The function should read in the two files, process the rules, and if it says 0R1 then it's supposed to change the 00110101
The first instruction is, as mentioned above, always on row #1. Of the two instructions in row #1 (0R1, 0R2), we will execute the first one (0R1), since it corresponds to the '0' underneath our position pointer in the input stream. (If it was pointing at a '1' in the input stream, we would be executing the second instruction.)
This is a sample input and output:
On the same input stream:
5
00110101
and with the following processing instruction stream:
0L1, 1L2
0L2, 0L3
1S4, 1S4
end
The output stream will be:
01010101
I do not want you to solve this for me, I want you to help me start it.

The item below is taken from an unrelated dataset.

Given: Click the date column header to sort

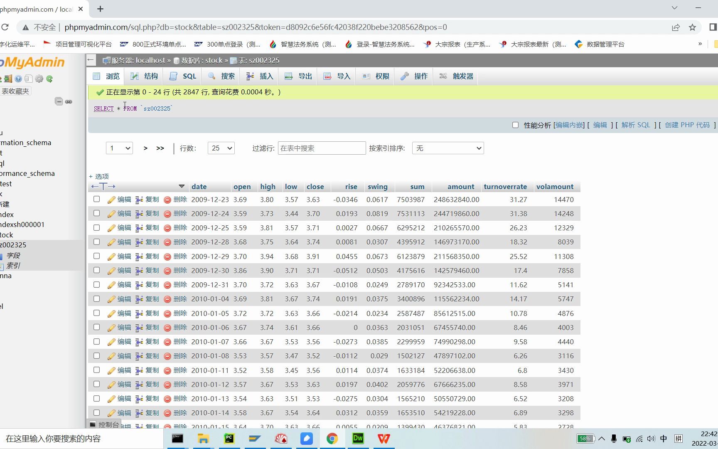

Maybe a method or help me understand the concept of the problem
#include <iostream>
#include "Text File Reader Wrapper.h"
using namespace std;
// Constructor of the class: associates the given filename with an input stream handle
TextFileReaderWrapper::TextFileReaderWrapper( char * pcFilename )
{
// associates a file stream with a given file (as specified by its filename)
oInputFileStream.open(pcFilename);
if (!oInputFileStream)
{
cout << "Error opening file: " << pcFilename << endl;
exit(1);
}
}
// Retrieves the next word from the input file stream (a private attribute, associated with the given file).

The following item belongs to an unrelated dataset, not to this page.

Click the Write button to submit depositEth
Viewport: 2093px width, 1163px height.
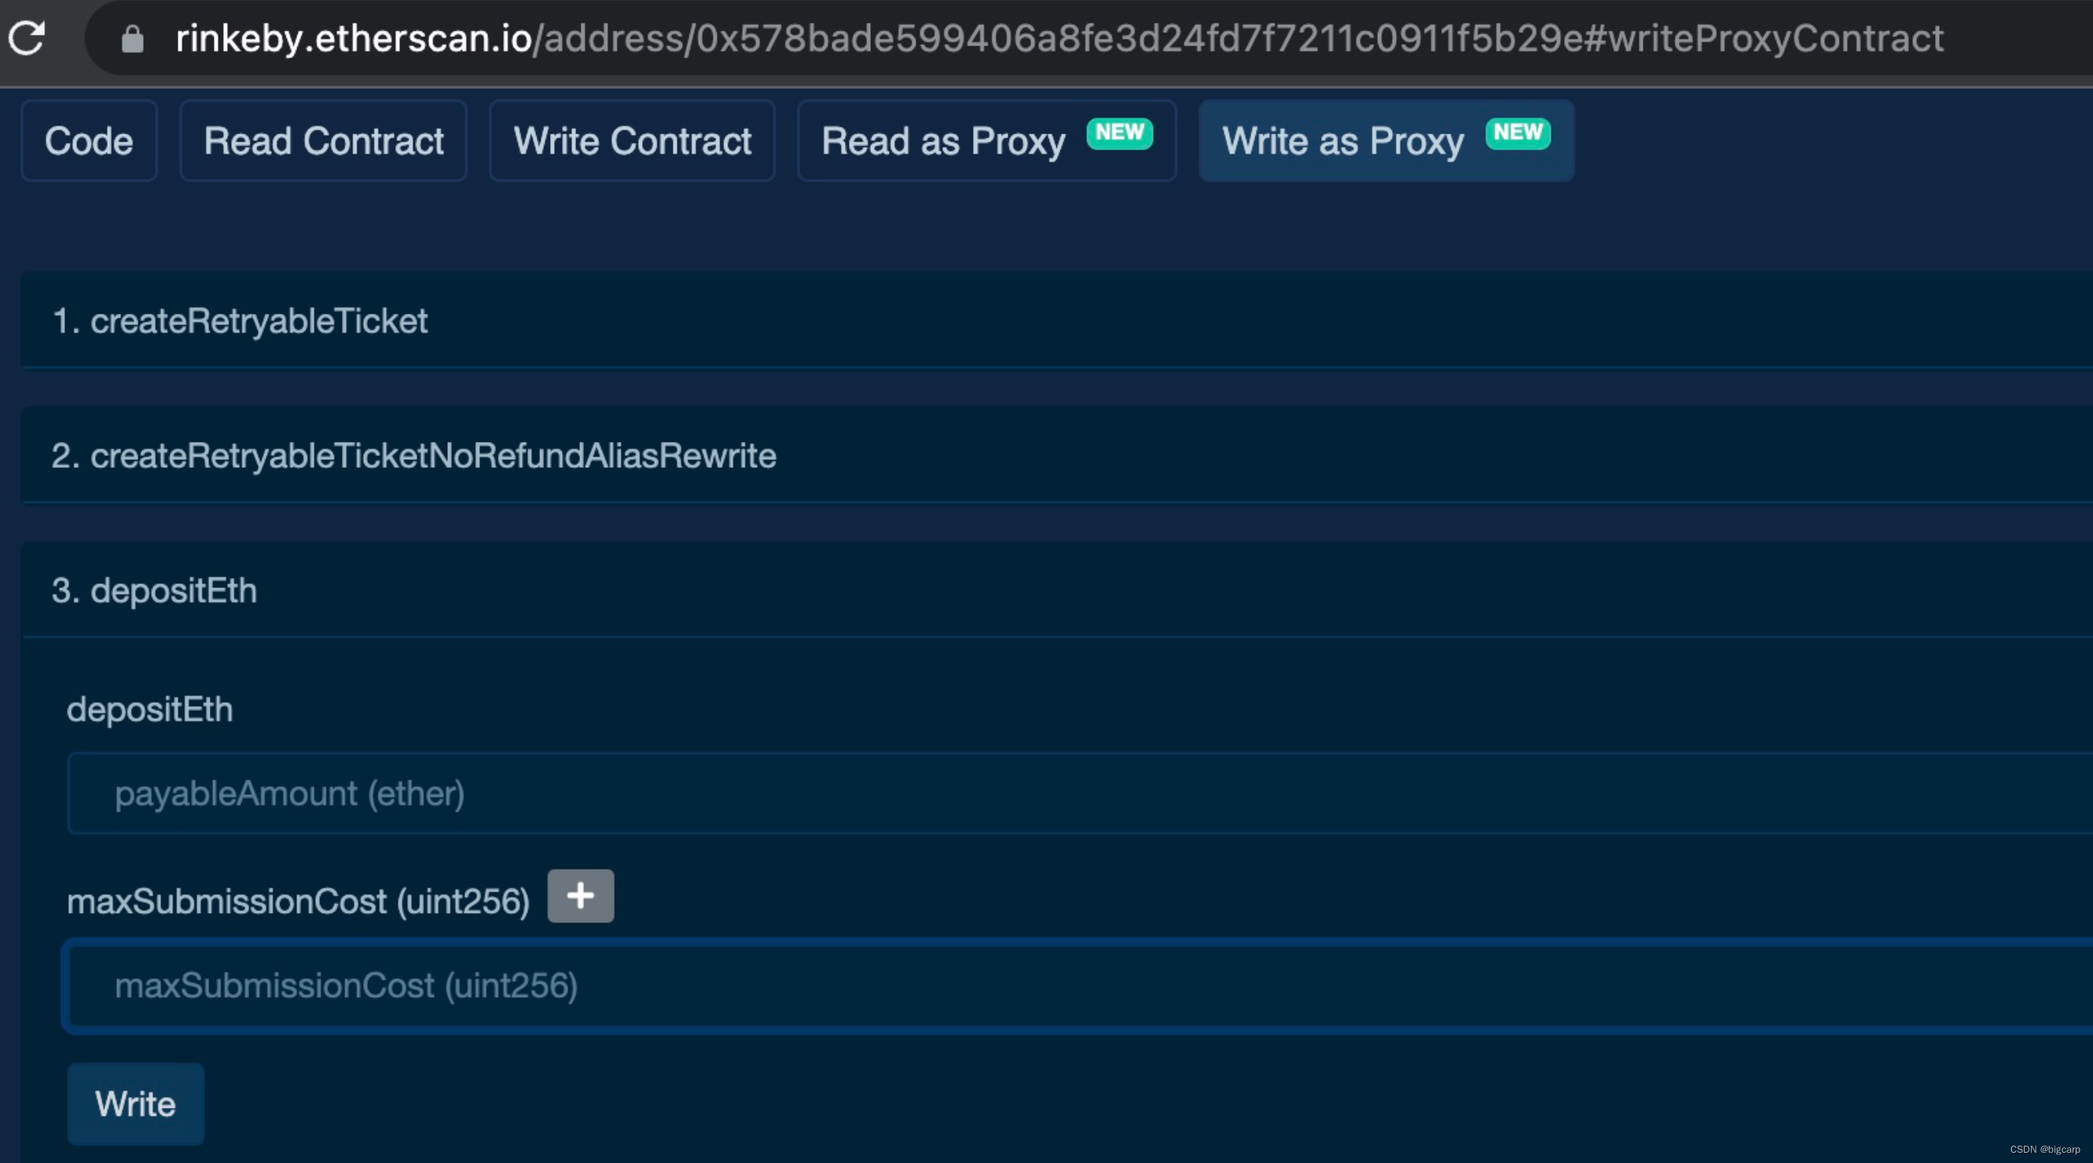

// A word, for our purposes, is defined as a sequence of characters between whitespaces; hence, it may have punctuation in it.
// Returns a Boolean condition indicating whether this is the last word in the file.

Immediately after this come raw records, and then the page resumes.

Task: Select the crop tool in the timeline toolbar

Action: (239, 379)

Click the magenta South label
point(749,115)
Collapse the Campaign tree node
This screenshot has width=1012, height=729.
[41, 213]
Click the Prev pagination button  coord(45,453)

// This can be helpful when reading in multiple words in a loop, as shown in the sample client code (File Reader.cpp)
bool TextFileReaderWrapper::retrieveNextWord( char * pcNextWord )
{
int nPos = 0; // position (index) of the latest extracted character for the current word
char ch; // temporary character variable to store the latest character read from the file
bool bWordCompleted = false; // do we have a complete word extracted, or is the process still ongoing (i.e., hasn't reached a whitespace yet)?
// while the current word is still incomplete (more non-whitespace consecutive characters left to read in)
// and the file hasn't reached an end yet...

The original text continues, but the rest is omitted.